Responsibility and causality

Another critical point is responsibility. Software today controls hospitals, power grids, braking systems, and financial markets. A program is a legally and morally binding set of rules. When an AI generates code that fails at a critical moment, who bears responsibility? The model provider categorically disclaims this in their terms of service. The user, who has no idea about the code, cannot accept responsibility, because they could not have recognized the danger in the first place.

This is where the indispensability of the expert becomes clear. A developer stands behind the correctness of their work with their expertise and professional ethics. They validate, they test, and they understand the causal chains behind every line. An AI model knows no causality, only correlation.

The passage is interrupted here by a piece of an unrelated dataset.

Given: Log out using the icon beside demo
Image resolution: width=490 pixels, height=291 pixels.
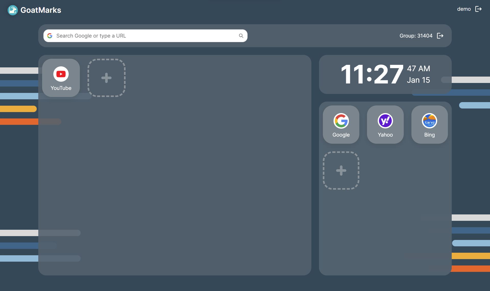Looking at the screenshot, I should click(478, 9).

Economic interests behind the hype

One must ask why the promises of the AI evangelists are proclaimed so loudly. This is less about technological truth than about economic interests. For companies, the idea of replacing expensive and often headstrong experts with cheap computing time is tempting. But this calculation is short-sighted. What is saved in labor costs is paid back double and triple later in fixing errors arising from flawed system design. History is full of companies that tried to rationalize away their IT departments, only to find they had amputated their most important organ of innovation.

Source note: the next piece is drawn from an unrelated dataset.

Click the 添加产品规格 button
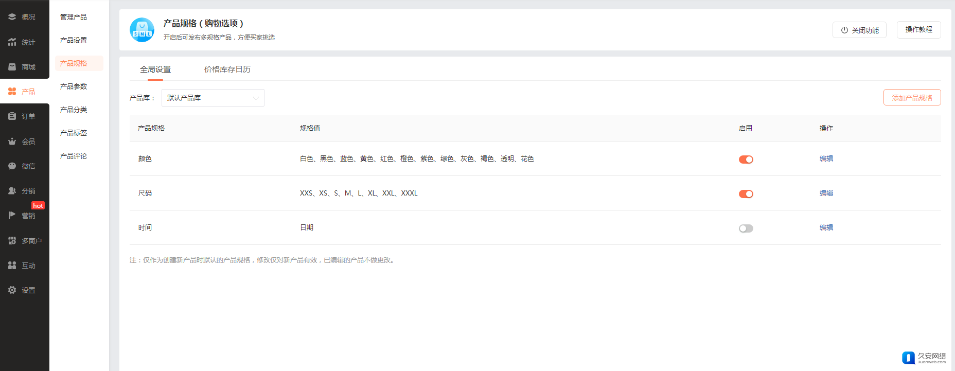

The claim that we are on the verge of a superintelligence that will eclipse all human cognitive abilities often serves merely to funnel investor money into coffers. The reality is more sobering. We are dealing with highly specialized tools that can relieve us of monotonous tasks. They can write boilerplate code, summarize documentation, or find simple bugs in small scripts. That is an enormous gain in productivity. But it is not a replacement for the human who sets the direction.

The developer of the future will spend less time typing standard code and more time designing systems, analyzing requirements, and overseeing AI tools.

The psychological component

We must also talk about the psychological component. The current mood in the labor market is causing paralysis. When we suggest to young talents that their chosen profession has no future, we destroy the foundation for the technological progress of the coming decades.

Software development will change, as it always has. In the past, we had to worry about memory management at the bit level; today we work in cloud environments with enormous abstraction layers. AI is just another layer. It requires new skills, perhaps the ability to give more precise instructions or to audit AI-generated code more quickly, but it still requires the human mind.

The demographic time bomb

When we look at demographic trends, the scale of the coming crisis becomes clear. Over the next ten years, a significant portion of the most experienced developers will leave the labor market. If by then the next generation has been deterred by false narratives, we will be faced with a digital pile of rubble.

Companies will be desperately searching for people who understand how the complex systems under the hood work, systems that were only superficially attended to by AI. We will experience a renaissance of craftsmanship in computer science, where those who truly master the fundamentals will be more valuable than ever.

Conclusion

In conclusion: AI is not a replacement for the developer, but a challenge to their professionalism. We must not be blinded by the glittering promises of the billionaires who want to sell their own products as godlike beings. We must return to objectivity.

Software development is an engineering art based on experience, intuition, and a deep understanding of the world. As long as an AI feels no pain when a system crashes, and no joy when a problem is elegantly solved, it will never be able to grasp the soul of a solution.

The path to genuine intelligence is long, and perhaps it cannot be reached through pure mathematics and statistics at all. Until then, we remain the architects of the digital world and AI is merely our new, somewhat wayward assistant.